There is additional adaptability in the many ways that Madison Sourdough can adjust its baking process. The bakery has invested in its own mill, an old-school machine that preserves more of the flavor of grain, but it doesn’t just rely on equipment. “We can do almost everything by hand, so we can react to the different qualities,” Hutchison notes. “We want more control over what flavors we can get from these different varieties [of wheat]. It’s different like tomatoes are different. One kind is more acidic, another has more sugar, and that’s the level of detail that we want to get into.”

Spokes of a food hub

More sustainable momentum could come to south central Wisconsin from a new federal initiative designed to help communities develop globally competitive economic development strategies.

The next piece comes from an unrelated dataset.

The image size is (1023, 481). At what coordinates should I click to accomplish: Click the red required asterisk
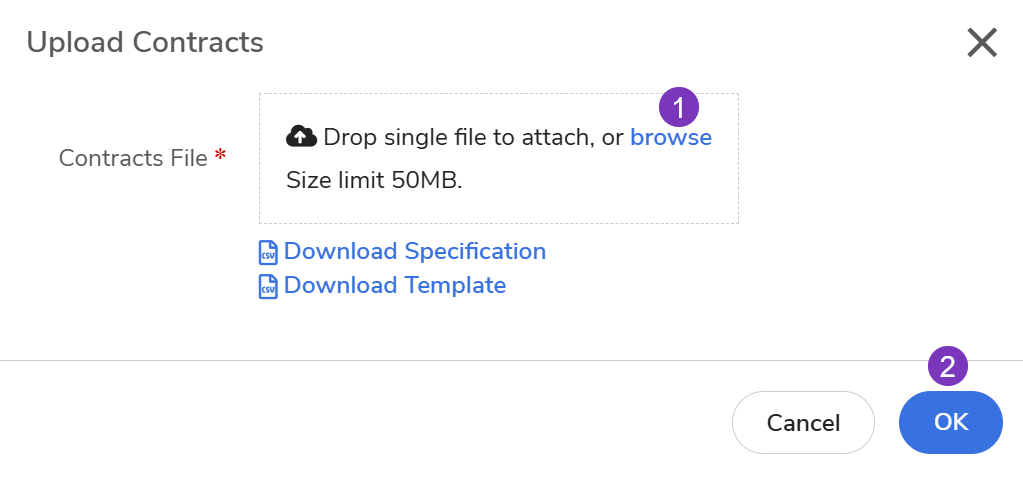point(220,156)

Michael Gay, senior vice president of economic development for the Madison Region Economic Partnership, or MadREP, is awaiting word on a submission to the federal Investing in Manufacturing Communities Partnership (IMCP) program. Thirty local projects representing a total of $130 million in capital costs would move forward with funding if MadRep receives a program designation from IMCP.

But don’t let the word manufacturing fool you. According to Gay, the $130 million figure includes a 3-to-1 ratio of private-to-public financing, more than $1 billion in economic impact once implemented over a 10-year period, and an industry consortium for the entire agriculture, food, and beverage sector.